Я ушел, твердо убежденный в том, что Чармиан во всех отношениях лучше и благороднее меня, что у нее больше сострадания к людям и в известной степени больше мудрости. Но вместе с тем я знал, что она погибнет там, где выживу я, что ее потянут на дно жадные руки цепляющихся за нее никчемных людишек, которые считают себя тем не менее очень значительными.
Что касается Шолто, то он давно был бы конченым человеком, если бы не деньги Чармиан. Даниэль Арчер оказал плохую услугу Чармиан, оставив ей деньги: они лишали ее решимости и обрекали на жизнь с таким человеком, как Эван.
Это был один из тех редких вечеров, когда в воздухе чувствуется весна, хотя нет еще видимых признаков того, что зима кончилась, и не веришь, что ей когда-либо придет конец. Небо над крышами Лондона было лазорево-голубым, а на западе, там, где садилось солнце, чуть-чуть золотилось. Было тихо и безветренно, и воздух казался необыкновенно теплым. На город опустилась тишина, будто все договорились ступать мягко, чуть слышно, и говорили приглушенными голосами, словно в торжественном удивлении перед каким-то чудом или в священном трепете перед таинством смерти. Тротуары все еще блестели, от дождя, отражая свет первых фонарей, струями чистого золота падавший в тихие омуты луж. Я вспомнил себя мальчишкой в Брюгге, затаившим какую-то острую, но недолгую печаль. Я смотрел в бездонную глубину луж, словно в черное зеркало, в котором отражались ветви деревьев и далекое облако, сулившее покой. Я помню, как тогда я вдруг почувствовал отчаяние оттого, что не смогу, широко раскинув руки, ринуться в этот омут забвения, погружаться в него все глубже и глубже, пока белое облако не примет меня в свои добрые и мягкие объятия. С каким злорадством смотрел бы я оттуда на тех, кто высоко вверху тщетно молил бы меня вернуться. И как горько было сознавать, что прыжок в лужу не сулит ничего, кроме мокрых ног и язвительных насмешек.

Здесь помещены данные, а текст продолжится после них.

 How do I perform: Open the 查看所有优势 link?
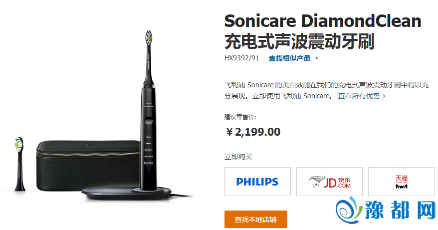pos(359,96)
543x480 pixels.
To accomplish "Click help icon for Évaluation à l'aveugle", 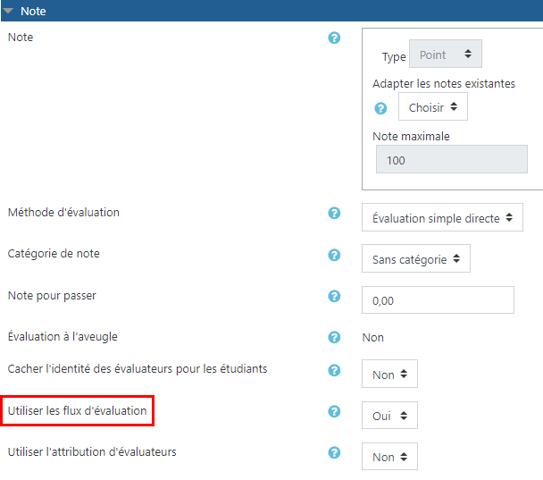I will pos(335,338).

Это был вечер неосознанной тревоги и неудовлетворенности, когда разум и тело кажутся вялыми и безвольными, а сердце бунтует. Этот вечер отметил всех печатью какой-то особой красоты, столь редко замечаемой в наши дни, наполнил сердца людей таинственными предчувствиями, которые рассеются прежде, чем удастся их осознать или понять, прежде чем они станут словами на чьих-то устах. И каждое лицо было зеркалом скрытых переживаний, на каждом челе, губах, в четких разрезах глаз лежала печать чего-то, что так легко можно было распознать и прочесть, если бы только у меня был ключ, тот единственный и потерянный ключ, что лежит где-то на дне омута, отражавшего ветви деревьев и далекое облако, недосягаемый, золотисто поблескивающий от падающего на него света уличных фонарей.